Hal itu diungkapkan John dalam diskusi daring bertajuk “Membangun Papua dengan Paradigma Baru” yang digelar Vox Point Indonesia di Jakarta pada Jumat 14 Agustus 2020.
Mengutip data statistik, John mencontohkan angka kemiskinan dan indeks pembangunan manusia Papua yang masih di tingkat terendah secara nasional.
Badan Perencanaan Pembangunan Nasional mencatat bahwa Papua adalah rumah bagi hampir satu juta orang miskin dan lebih dari 6.000 desa tertinggal.
Papua dan Papua Barat juga memiliki indeks pembangunan manusia terendah, menurut Badan Pusat Statistik.
Pada 2019 indeks pembangunan manusia di Papua hanya 60.84 dan Papua Barat di angka 64.70, jauh di bawah rata-rata nasional sebesar 71.92.
Menurut Jhon ada empat hal penting dalam Undang-undang Nomor 21 Tahun 2001 tentang Otsus di Papua yang harus segera dibereskan.
Pertama, meminimalisasi kesenjangan sosial, ekonomi, budaya, antara orang asli Papua dan masyarakat pendatang. Kedua, meminimalisasi kesenjangan pembangunan antara Papua dan wilayah-wilayah lain di tanah air.
Ketiga adalah menyelesaikan kasus-kasus pelanggaran hak asasi manusia di Papua. Yang keempat adalah memberi klarifikasi sejarah penyatuan Papua dengan Republik Indonesia untuk memantapkan persatuan dan kesatuan bangsa.
“Keempat hal tersebut menjadi akar masalah di Papua sehingga muncul cabang-cabang persoalan seperti rasisme dan diskriminasi,” tutur Jhon.
Narasumber lain diskusi itu Vince Tebay mengatakan untuk menghadirkan kemajuan di Papua harus dimulai dari kualitas pendidikannya. Selama pendidikan berkualitas belum dinikmati orang Papua, selama itu pula mereka hanya akan menjadi penonton di tengah sumber daya alam yang terus digembosi korporasi.
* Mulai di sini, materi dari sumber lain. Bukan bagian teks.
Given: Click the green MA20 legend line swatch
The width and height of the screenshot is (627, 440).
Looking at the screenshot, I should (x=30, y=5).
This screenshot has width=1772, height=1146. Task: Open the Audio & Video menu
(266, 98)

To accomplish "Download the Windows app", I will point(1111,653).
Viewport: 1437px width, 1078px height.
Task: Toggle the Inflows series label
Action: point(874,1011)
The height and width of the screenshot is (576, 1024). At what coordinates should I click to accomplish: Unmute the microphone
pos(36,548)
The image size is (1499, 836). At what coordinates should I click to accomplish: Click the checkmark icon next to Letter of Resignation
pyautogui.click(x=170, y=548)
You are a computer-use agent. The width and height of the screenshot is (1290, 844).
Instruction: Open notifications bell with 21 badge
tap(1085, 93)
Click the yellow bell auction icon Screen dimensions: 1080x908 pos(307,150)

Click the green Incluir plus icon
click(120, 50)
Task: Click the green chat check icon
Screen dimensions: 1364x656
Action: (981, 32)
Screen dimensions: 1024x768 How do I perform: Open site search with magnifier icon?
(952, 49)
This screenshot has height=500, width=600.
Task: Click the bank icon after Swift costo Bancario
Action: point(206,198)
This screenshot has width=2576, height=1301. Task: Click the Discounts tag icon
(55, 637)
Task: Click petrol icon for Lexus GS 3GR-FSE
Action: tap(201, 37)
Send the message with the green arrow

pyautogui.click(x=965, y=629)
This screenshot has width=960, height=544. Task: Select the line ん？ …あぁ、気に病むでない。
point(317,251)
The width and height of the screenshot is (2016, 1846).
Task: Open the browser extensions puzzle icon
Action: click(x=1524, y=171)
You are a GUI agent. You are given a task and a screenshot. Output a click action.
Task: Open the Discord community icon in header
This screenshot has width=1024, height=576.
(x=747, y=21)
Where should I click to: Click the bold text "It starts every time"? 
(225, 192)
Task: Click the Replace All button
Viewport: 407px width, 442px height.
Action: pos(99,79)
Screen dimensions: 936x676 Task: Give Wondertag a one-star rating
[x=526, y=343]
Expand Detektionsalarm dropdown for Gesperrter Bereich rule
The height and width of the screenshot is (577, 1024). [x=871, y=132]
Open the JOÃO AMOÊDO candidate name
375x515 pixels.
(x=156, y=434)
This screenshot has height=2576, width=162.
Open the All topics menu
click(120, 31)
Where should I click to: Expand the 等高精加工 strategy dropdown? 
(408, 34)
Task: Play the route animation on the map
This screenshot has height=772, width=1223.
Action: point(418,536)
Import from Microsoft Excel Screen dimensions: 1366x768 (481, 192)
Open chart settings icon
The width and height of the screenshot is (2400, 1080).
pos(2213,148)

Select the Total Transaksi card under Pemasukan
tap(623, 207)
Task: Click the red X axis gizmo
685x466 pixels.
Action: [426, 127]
“Itulah sebabnya selama ini mengapa orang Papua merasa terdzalimi. Mereka lahir di atas tanah yang kaya, tetapi hanya mampu gigit jari melihat sumber daya alamnya dilucuti oleh korporasi,” kata Vince.
Akademisi dari Universitas Cenderawasih Papua itu menegaskan membangun pendidikan di Papua juga tidak bisa dipukul rata dengan pulau-pulau lainnya, apalagi Pulau Jawa.
“Butuh treatment khusus, sebab di tingkat sekolah dasar pun masalahnya begitu kompleks. Itulah kenapa membangun pendidikan di Papua harus dimulai dari peguatan kualitas pendidikan di jenjang sekolah dasar,” katanya.
Untuk itulah kontruksi pendidikan di jenjang sekolah dasar wajib diperkuat, kemudian diikuti jenjang-jenjang selanjutnya. Syaratnya, fasilitas sekolah harus memadai dan kualitas para pendidik juga harus mumpuni. Jika salah satu instrumen itu tidak ada, katanya, sulit menghadirkan pendidikan berkualitas di tanah Papua.
“Maka perlu ada grand design pendidikan yang memperhatikan etnografi Papua, tidak bisa template nasional ditaruh sepenuhnya di Papua,” jelasnya.
Berdasarkan pemahaman atas akar masalah pembangunan dan tawaran solusi bagi Papua yang lebih baik di masa depan, Ketua Vox Point Indonesia Yohanes Handojo Budhisedjati mengusulkan kepada Pemerintah Indonesia untuk mengubah pendekatan di Papua.
Menurut Handoyo, pendekatan pembangunan di Papua tidak lagi pada keberhasilan infrastruktur fisik semata, tetapi juga pada pembangunan non-fisik atau infrastruktur sosial.
“Terutama juga dengan merealisasikan dialog damai Papua untuk membangun budaya tanpa kekerasan dengan melibatkan partisipasi aktif masyarakat Papua dalam menentukan arah pembangunan sesuai dengan karakeristik Papua,” jelasnya.